The strategy also endorses private sector efforts to protect consumers, such as Telstra’s Cleaner Pipes initiative, which protects the company’s customers from omnipresent threats such as phishing and malware. The strategy allocated some money to ‘strategic mitigation and disruption options’, and Cleaner Pipes was later described as a pilot programme for government and private industry collaboration. This is a promising effort that provides practical benefits and should be expanded.

There are two further strands of effort: growing Australia’s skills; and support to small and medium enterprises and vulnerable Australians. Monetarily, these are relatively small initiatives, and even then almost half of the funding to grow skills is focused on the Defence cyber workforce.
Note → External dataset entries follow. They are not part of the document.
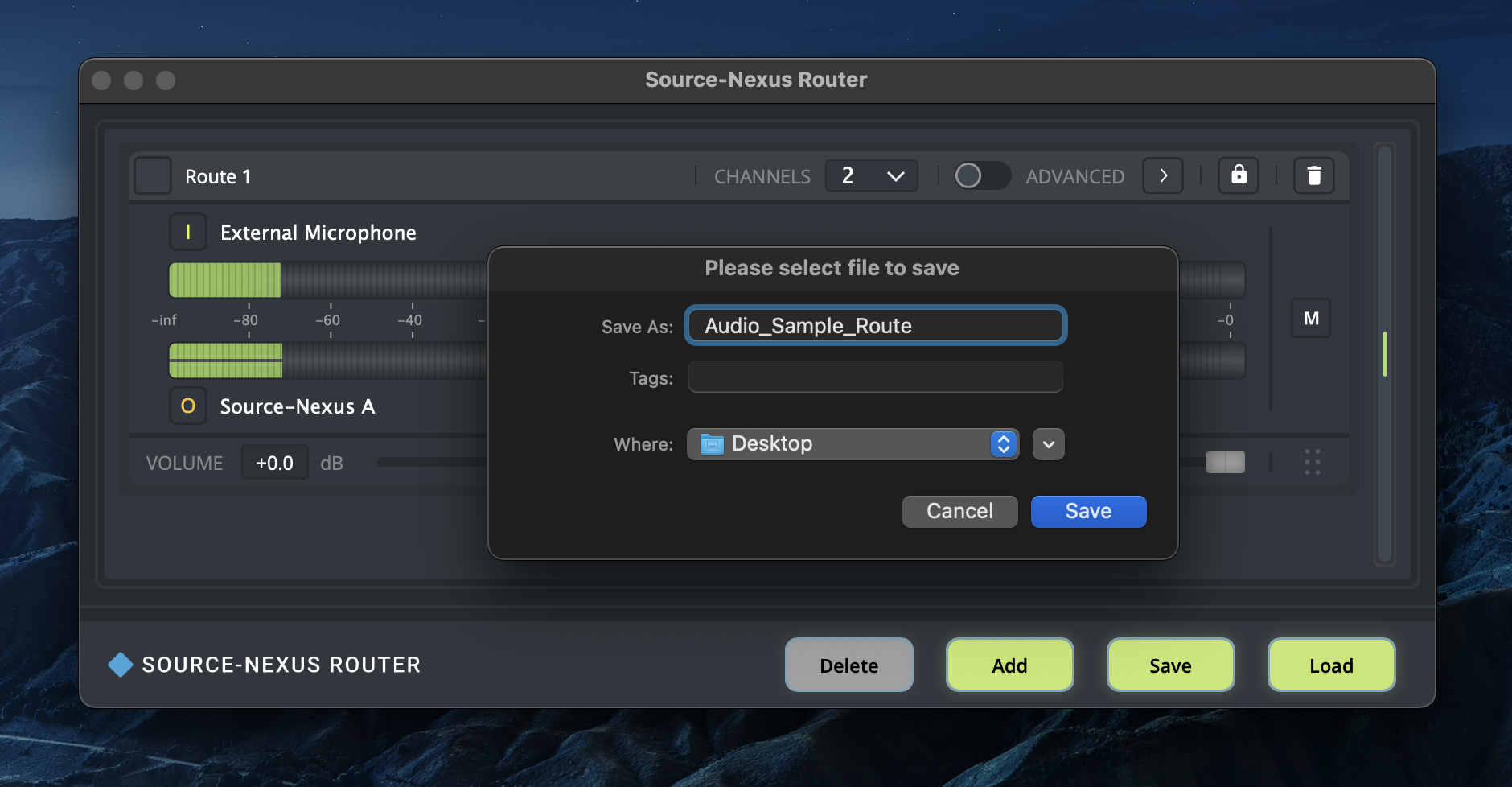1512x787 pixels.
Task: Click the volume slider handle
Action: [x=1224, y=462]
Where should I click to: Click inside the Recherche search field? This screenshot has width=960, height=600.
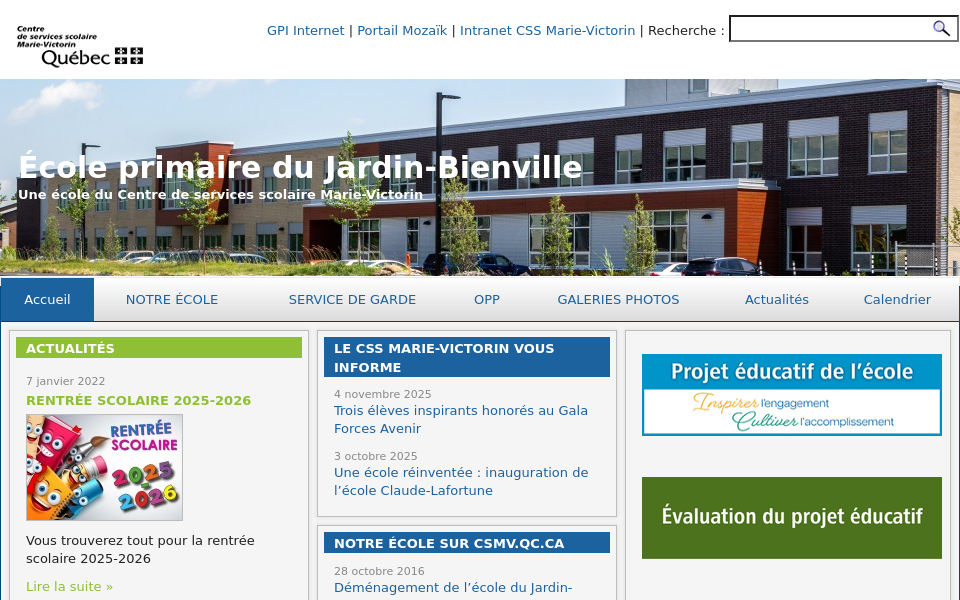830,28
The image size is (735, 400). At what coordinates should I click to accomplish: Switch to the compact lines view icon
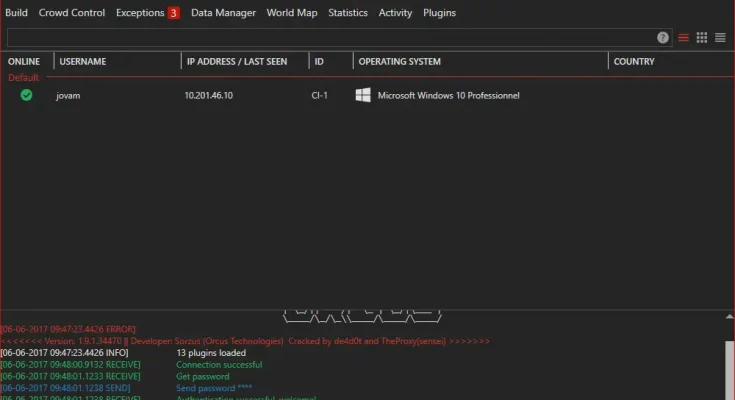720,37
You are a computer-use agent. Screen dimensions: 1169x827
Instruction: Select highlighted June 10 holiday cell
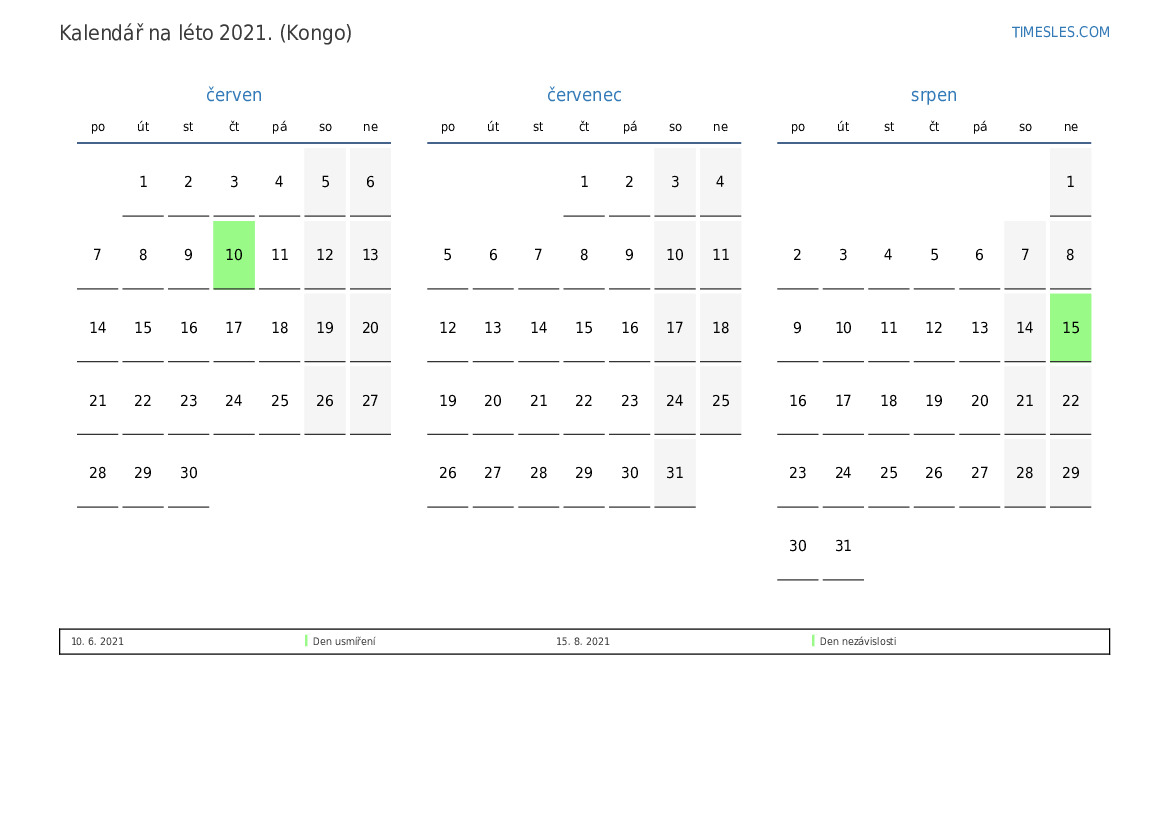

Support to small and medium enterprises is mostly focused on increased outreach and awareness efforts, although there is a small effort to support victims of cybercrime.

The strategy also has unfunded initiatives. The government also aims to improve government security to ‘lead by example’, and the strategy aims to improve cyber security by centralising the management and operation of the large number of government networks. Truly improving government security without additional funding would certainly be worth further analysis and publicity when this effort comes to fruition.

There is also a section on international engagement, and the strategy recognises the Australian government’s role in capacity building and shaping international behaviour. It also foreshadows a government ‘Cyber and Critical Technology International Engagement Strategy’, building on the ‘2017 International Cyber Engagement Strategy’.

Australia’s 2020 cyber security strategy gets responsibility right: we all have a shared responsibility for cyber security and the strategy identifies responsibilities across the government, business and the community. The strategy correctly identifies obligations for critical infrastructure, but is far too mild when it comes to other businesses; governments should be raising standards of cyber security now, not merely talking about possibly raising standards in the future. But the allocation of funding in the strategy undercuts this shared responsibility rhetoric — we are all responsible, but law enforcement and Defence get the dollars.

Tom Uren is a senior analyst at the Australian Strategic Policy Institute’s International Cyber Policy Centre.

The views expressed in this Commentary are the author's, and do not represent those of RUSI or any other institution.